Exercise details: Copy the material below word for word, starting with the line that contains "Click the insert link icon" and continuing through the line that contains "tap(890, 316)". Include both of those lines, and leave the pictures out.

** Start Recorded data **

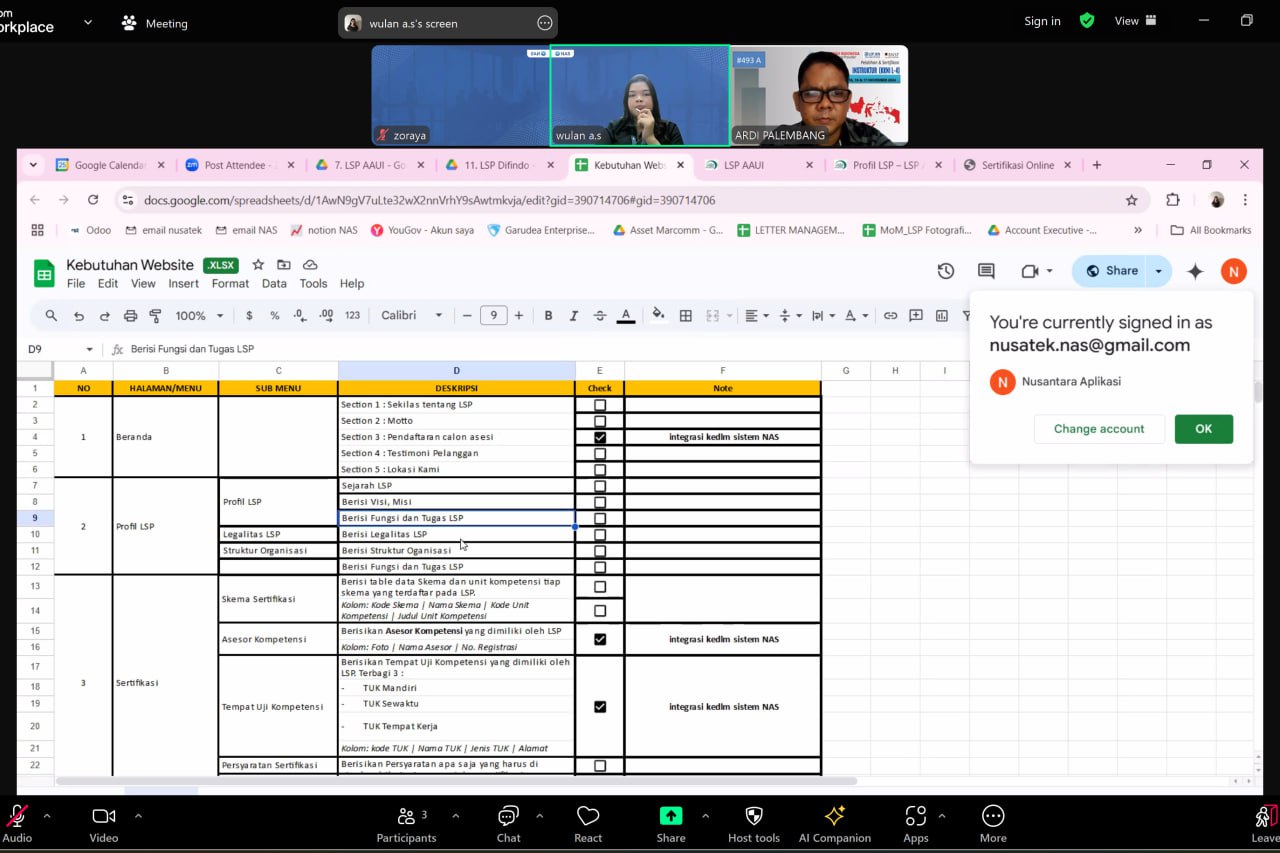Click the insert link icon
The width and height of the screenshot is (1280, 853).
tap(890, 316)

** End Recorded data **
** Start Recorded data **

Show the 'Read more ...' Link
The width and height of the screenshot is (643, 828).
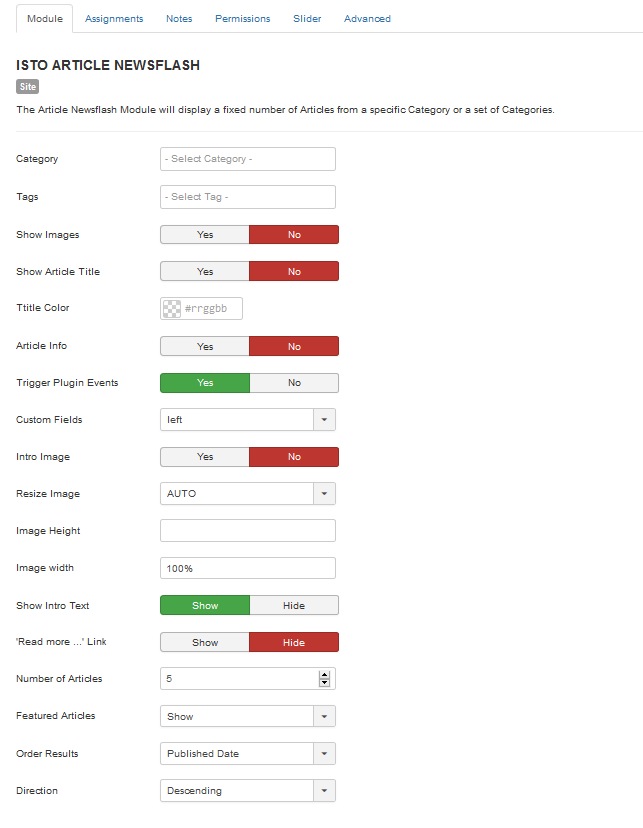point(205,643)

** End Recorded data **

Response to this exercise:
Click the insert link icon
The width and height of the screenshot is (1280, 853).
tap(890, 316)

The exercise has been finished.